** Dataset excerpts **
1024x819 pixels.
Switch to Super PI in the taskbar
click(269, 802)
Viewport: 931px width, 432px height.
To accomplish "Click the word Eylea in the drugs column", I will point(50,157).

** What to do **
How many lines in the entries above contain the string "column"? Case counts. Give only the number.

** Full output **
1